**Study text:**
------------

Born in 1951 in North London, Geraldine McCaughrean took an education degree but worked instead in magazine publishing for ten years before becoming a full-time writer. She now lives in Berkshire with her husband John and daughter Ailsa.
Geraldine has written over 120 books and been published in 27 languages. She writes for every age level, from first-readers and picture books to adult novels, and her awards include the Carnegie Medal, the Whitbread Prize (three times), the Guardian Fiction Award, Smarties Bronze (four times), Ukra and The Blue Peter Book of the Year as well as the 2001 Blue Peter category “The Best Book to Keep Forever”.
In the 2002 Carnegie Awards she had two very different novels shortlisted – The Kite Rider and Stop The Train. She was shortlisted for the 2002 Smarties and two (different) categories of the Blue Peter Book Awards. Her books have also won awards in Germany and America.
In addition to eight children’s and five adult novels, she has done many retellings of myths and legends from around the world; also adaptations of inaccessible classics such as Moby Dick, El Cid, The Canterbury Tales, Gilgamish, The Oddysey and Pilgrim’s Progress.
She has written 50 short plays for schools, and a radio play.
In August 2004, the Special Trustees of Great Ormond Street Children’s Hospital launched the search for a sequel to JM Barrie’s timeless masterpiece, Peter Pan. The Special Trustees own the copyright and other intellectual property rights to Peter Pan, and to mark the work’s centenary, they authorized the creation of a new work that would share the same enchanting characters as the original, and bring as much pleasure to children and adults universally as Peter Pan has done. Fighting off fierce competition from over 100 other writers, Geraldine McCaughrean was commissioned to write the official sequel. In her entry, the judges found something that captured the elusive spirit of the original whilst offering a fresh and astounding creative response. Peter Pan In Scarlett was published on 5th October 2006.
In 2018, Geraldine won the CILIP Carnegie Medal and the IBW Book Award with Where the World Ends.

------------

**Task prompt:** Name the two novels by Geraldine McCaughrean that the biography says were shortlisted in the 2002 Carnegie Awards.

**Exercise data:**

------------

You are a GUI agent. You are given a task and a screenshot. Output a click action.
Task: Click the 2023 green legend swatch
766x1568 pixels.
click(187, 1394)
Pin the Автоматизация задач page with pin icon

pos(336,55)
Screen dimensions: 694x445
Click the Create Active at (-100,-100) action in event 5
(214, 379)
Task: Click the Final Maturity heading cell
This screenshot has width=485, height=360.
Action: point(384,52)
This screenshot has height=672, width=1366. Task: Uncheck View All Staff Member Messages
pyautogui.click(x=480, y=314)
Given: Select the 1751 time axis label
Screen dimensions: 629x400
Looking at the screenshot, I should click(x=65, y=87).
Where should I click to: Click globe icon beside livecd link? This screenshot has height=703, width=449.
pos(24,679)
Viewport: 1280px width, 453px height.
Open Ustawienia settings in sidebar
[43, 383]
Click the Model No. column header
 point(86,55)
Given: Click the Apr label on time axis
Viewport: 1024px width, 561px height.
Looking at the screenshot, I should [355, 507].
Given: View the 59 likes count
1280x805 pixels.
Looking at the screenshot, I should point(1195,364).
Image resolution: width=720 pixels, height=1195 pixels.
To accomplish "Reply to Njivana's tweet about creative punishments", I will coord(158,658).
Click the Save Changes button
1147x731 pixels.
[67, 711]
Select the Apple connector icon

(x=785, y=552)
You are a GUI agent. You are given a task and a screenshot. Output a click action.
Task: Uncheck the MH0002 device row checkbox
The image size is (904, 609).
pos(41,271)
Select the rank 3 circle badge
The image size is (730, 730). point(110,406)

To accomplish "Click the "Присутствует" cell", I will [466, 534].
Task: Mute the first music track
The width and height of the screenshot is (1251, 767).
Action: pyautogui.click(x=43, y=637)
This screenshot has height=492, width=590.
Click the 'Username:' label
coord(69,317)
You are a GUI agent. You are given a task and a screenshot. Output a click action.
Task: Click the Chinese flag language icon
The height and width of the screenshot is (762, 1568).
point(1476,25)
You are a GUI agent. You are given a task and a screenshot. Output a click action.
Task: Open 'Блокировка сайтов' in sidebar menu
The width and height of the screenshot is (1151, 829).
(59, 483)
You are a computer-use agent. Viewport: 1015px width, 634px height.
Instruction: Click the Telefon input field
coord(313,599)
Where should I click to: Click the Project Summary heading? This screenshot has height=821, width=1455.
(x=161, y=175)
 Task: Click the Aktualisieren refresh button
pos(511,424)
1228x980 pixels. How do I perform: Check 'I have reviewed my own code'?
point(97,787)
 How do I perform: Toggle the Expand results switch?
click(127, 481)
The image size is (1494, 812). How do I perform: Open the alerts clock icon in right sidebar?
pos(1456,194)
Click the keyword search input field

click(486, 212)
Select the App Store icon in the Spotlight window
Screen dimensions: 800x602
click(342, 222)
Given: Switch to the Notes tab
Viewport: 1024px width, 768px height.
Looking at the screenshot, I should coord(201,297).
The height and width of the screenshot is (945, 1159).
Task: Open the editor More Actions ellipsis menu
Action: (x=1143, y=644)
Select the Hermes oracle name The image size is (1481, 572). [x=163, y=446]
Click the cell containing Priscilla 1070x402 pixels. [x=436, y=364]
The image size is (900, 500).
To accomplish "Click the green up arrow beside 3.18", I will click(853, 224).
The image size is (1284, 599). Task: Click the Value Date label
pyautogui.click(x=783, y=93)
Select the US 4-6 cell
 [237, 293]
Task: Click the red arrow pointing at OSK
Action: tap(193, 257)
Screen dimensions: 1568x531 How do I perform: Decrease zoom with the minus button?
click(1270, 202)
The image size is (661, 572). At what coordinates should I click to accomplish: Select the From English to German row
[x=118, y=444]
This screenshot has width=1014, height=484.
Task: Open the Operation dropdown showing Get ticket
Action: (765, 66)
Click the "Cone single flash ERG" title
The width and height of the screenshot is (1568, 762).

------------

**Answer for the task:** The Kite Rider and Stop The Train.